● Problem: Repeat the lines of the material below exactly, beginning at the one with "You are a computer-use agent. Viewport: 600px" and stopping after the last.

[Opening Record extracts section]

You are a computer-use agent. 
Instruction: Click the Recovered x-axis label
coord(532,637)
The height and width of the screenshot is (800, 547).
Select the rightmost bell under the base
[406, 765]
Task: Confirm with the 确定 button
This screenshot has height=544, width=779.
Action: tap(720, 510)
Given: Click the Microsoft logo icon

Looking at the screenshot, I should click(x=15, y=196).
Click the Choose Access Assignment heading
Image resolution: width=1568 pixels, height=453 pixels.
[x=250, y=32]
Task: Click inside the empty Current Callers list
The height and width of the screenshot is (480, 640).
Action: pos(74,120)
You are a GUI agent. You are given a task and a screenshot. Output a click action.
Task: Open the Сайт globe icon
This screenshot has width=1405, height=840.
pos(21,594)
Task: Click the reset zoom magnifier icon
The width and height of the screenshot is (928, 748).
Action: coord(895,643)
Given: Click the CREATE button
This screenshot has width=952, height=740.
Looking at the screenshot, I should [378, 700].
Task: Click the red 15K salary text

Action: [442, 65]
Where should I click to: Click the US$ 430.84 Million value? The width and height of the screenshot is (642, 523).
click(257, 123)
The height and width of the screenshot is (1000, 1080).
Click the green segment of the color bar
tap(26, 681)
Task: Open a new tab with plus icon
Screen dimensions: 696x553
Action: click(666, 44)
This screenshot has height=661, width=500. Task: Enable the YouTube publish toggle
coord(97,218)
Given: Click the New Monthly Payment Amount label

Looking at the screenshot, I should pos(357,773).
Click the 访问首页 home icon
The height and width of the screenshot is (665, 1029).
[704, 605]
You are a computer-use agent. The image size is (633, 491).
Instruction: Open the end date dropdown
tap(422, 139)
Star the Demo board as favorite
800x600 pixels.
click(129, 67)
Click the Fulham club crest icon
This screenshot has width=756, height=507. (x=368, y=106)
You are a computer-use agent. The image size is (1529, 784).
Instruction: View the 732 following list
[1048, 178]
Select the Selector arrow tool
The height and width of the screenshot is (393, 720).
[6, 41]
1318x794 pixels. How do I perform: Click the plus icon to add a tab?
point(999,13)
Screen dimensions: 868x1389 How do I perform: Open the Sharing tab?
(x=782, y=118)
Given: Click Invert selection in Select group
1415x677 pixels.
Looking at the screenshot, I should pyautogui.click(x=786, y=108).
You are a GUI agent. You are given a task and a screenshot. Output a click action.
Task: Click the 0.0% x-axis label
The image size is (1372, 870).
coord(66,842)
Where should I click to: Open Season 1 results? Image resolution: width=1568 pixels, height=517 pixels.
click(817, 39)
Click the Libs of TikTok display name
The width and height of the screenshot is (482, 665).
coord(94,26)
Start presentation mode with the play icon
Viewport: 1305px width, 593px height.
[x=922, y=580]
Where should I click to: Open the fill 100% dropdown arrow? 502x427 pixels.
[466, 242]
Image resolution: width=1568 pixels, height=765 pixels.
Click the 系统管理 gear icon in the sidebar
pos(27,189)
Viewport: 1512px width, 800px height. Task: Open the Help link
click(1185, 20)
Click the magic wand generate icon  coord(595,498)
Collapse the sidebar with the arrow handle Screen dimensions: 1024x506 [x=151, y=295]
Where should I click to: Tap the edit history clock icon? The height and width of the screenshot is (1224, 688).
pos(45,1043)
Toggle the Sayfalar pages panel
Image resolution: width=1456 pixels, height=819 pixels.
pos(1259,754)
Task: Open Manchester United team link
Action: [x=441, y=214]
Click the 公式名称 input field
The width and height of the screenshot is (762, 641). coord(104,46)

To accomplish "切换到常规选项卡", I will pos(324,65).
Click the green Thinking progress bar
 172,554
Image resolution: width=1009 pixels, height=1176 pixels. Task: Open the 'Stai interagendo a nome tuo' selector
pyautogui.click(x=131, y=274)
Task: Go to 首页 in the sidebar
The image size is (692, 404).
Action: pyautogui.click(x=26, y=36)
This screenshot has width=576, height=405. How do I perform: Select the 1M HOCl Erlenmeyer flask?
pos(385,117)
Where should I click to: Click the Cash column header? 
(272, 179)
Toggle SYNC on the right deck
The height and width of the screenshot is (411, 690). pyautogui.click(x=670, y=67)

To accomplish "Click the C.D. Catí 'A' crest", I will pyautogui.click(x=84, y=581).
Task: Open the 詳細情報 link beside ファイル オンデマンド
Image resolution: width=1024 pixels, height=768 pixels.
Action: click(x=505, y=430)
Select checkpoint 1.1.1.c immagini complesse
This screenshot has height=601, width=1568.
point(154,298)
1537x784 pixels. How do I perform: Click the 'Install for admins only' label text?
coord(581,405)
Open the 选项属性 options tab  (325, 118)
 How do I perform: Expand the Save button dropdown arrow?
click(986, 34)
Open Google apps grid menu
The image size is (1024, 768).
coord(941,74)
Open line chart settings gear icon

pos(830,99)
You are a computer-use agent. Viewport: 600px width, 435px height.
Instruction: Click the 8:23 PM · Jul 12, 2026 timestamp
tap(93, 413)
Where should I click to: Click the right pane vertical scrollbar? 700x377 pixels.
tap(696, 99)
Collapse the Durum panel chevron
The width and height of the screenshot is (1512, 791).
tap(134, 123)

[Closing Record extracts section]

● Task output:
You are a computer-use agent. Viewport: 600px width, 435px height.
Instruction: Click the 8:23 PM · Jul 12, 2026 timestamp
tap(93, 413)
Where should I click to: Click the right pane vertical scrollbar? 700x377 pixels.
tap(696, 99)
Collapse the Durum panel chevron
The width and height of the screenshot is (1512, 791).
tap(134, 123)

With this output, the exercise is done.